WHAT HAPPENED WHEN A GROUP OF YOUNG LEADERS ELIMINATED 'FAIL' FROM THEIR DICTIONARY?

I am sitting with a hot chocolate by my PC as I reflect on what I have been up to this evening. It is rare that something impacts me so much that I feel the need to write about it straightaway, but here I find myself doing so and it feels like it is a session that needs to be written about.

I have spent two hours delivering a personal leadership development session with thirty young leaders, no older than 20 years of age, many of whom are in their mid-teens and might view an evening of group coaching with me as not the most thrilling prospect. However, I asked them to bring their openness, respect, and enthusiasm, and I wasn’t disappointed.

We started our journey by answering the question: ‘What one thing would I do if I knew I couldn’t fail?’ Put simply, the range of answers I received blew me away.
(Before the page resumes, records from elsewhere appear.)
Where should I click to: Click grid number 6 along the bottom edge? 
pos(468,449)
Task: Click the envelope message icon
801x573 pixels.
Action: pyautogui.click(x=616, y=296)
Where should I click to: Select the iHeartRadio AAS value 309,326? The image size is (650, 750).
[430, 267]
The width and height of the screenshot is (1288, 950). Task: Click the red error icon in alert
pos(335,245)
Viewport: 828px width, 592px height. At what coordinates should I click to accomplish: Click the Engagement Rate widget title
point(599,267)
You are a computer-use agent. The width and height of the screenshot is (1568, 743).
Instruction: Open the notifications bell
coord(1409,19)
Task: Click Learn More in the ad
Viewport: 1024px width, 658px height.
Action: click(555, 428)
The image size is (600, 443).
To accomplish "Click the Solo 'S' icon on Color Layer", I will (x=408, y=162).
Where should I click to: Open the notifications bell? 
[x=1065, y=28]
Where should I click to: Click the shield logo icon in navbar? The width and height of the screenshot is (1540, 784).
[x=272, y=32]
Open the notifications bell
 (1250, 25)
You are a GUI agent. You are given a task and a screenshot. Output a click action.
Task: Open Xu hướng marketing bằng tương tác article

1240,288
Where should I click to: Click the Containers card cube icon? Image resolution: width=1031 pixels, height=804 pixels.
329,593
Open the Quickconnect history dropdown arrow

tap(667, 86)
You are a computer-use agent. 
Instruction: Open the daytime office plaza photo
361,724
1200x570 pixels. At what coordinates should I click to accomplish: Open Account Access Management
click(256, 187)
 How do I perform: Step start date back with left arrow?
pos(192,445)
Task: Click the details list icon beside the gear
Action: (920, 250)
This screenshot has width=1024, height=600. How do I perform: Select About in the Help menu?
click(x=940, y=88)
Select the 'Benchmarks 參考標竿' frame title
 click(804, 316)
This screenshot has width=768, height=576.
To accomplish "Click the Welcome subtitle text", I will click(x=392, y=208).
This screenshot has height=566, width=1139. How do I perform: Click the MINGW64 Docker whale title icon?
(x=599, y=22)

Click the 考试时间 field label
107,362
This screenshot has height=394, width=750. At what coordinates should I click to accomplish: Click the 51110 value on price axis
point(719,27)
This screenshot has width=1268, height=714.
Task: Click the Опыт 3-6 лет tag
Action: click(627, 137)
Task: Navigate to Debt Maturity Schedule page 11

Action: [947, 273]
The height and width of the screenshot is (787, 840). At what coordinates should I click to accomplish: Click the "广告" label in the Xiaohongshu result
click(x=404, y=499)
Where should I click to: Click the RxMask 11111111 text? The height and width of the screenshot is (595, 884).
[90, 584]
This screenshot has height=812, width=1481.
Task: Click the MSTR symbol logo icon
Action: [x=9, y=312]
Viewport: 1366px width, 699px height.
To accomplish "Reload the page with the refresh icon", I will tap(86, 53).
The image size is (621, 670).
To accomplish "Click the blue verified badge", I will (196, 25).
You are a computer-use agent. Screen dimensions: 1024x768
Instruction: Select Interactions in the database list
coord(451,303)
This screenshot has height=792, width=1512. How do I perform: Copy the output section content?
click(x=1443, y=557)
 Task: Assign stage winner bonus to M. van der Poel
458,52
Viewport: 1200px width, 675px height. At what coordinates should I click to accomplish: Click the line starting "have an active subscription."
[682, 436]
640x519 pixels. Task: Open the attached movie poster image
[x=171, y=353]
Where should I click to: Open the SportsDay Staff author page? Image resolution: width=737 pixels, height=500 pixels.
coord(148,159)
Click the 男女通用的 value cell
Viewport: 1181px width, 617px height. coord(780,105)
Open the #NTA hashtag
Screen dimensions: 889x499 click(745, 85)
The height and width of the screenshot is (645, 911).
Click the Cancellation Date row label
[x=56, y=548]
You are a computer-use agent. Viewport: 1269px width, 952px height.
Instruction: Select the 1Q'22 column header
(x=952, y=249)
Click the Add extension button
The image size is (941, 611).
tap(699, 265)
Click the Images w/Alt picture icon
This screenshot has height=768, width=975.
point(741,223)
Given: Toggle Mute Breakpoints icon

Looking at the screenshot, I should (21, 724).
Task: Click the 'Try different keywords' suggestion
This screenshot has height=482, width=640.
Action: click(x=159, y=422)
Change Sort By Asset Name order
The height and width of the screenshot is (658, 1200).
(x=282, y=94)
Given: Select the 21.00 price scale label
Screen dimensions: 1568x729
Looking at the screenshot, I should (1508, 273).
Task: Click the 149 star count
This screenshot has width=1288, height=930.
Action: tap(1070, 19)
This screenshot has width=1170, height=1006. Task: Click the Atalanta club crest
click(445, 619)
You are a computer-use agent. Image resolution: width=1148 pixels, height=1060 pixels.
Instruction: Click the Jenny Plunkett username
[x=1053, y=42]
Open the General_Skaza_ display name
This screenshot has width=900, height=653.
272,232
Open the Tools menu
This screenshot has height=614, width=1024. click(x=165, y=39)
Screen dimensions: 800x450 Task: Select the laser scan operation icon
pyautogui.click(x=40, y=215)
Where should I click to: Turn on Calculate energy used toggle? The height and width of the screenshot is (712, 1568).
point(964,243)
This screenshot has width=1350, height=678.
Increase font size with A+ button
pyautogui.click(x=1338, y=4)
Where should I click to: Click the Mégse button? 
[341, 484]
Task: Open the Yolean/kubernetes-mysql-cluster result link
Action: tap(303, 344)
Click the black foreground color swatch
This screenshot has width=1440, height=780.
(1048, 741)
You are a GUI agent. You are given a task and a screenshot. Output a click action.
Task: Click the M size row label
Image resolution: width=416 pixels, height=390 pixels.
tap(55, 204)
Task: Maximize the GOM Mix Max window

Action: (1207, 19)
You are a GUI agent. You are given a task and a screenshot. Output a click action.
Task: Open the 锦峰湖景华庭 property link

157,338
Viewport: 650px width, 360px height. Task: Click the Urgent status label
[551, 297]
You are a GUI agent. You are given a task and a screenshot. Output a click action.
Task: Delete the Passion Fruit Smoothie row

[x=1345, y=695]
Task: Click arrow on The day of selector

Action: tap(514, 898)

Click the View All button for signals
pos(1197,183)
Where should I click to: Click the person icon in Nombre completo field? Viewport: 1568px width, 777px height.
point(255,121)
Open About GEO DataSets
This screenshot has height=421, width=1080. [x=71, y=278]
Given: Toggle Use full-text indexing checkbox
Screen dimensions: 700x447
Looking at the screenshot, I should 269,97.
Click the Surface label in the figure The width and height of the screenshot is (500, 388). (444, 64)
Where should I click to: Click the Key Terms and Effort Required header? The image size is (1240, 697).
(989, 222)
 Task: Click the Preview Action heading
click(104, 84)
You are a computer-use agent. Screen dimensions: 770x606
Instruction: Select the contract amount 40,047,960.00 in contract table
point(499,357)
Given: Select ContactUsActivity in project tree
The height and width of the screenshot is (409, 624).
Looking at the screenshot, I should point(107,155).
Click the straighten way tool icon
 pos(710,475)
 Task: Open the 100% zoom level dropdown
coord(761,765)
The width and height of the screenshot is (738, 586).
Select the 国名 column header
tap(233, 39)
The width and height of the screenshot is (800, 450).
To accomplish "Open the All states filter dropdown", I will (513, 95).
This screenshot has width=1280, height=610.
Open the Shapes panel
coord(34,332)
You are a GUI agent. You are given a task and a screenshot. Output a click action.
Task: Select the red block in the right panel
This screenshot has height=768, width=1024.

From the big and audacious, through to the personal and poignant, it became clear that when they were given permission to not consider failure and its associated limiting beliefs, that they became filled with positivity, hope, and possibility. Visualising what their achievement would look like, they began to move from an unobtainable dream, to a reachable goal. Talking about their average life expectancy in weeks, rather than years (and calculating how many weeks they had already burnt through) gave a sense of urgency and reminded them that time relentlessly marches on, whether you make a difference or not.

The session included many activities, questions, and reflections, and they concluded by agreeing to remove the concept of failure from the things they want to try to do. Seeing them resonate with their wildest dreams and aspirations, watching them begin to believe that they had a purpose and importance to the world, and hearing them state firmly their belief that what they initially thought couldn’t be done because of the risk of failure was something to be attempted with practice, systems, and time reminded me that a generation of young leaders are wanting to be inspired. Their hopes for a better world and the role that they could play within it left me feeling that we have a moral imperative to consider how we encourage this generation to experience the fullness of a life well lived by working towards their potential, rather than a ‘that’s all I can hope to do’ mentality.

Hopefully for these leaders of the future, tonight’s session gave them a taster of what is possible with a winning mindset, and left them feeling that they are individuals who have an important role to play in making their family network, their communities, and the world better places for everyone.

I am excited to see their progress and am already planning how to take these messages to a wider audience, as I passionately believe that we have a duty to liberate the leader in as many young people as we can in the time that we have.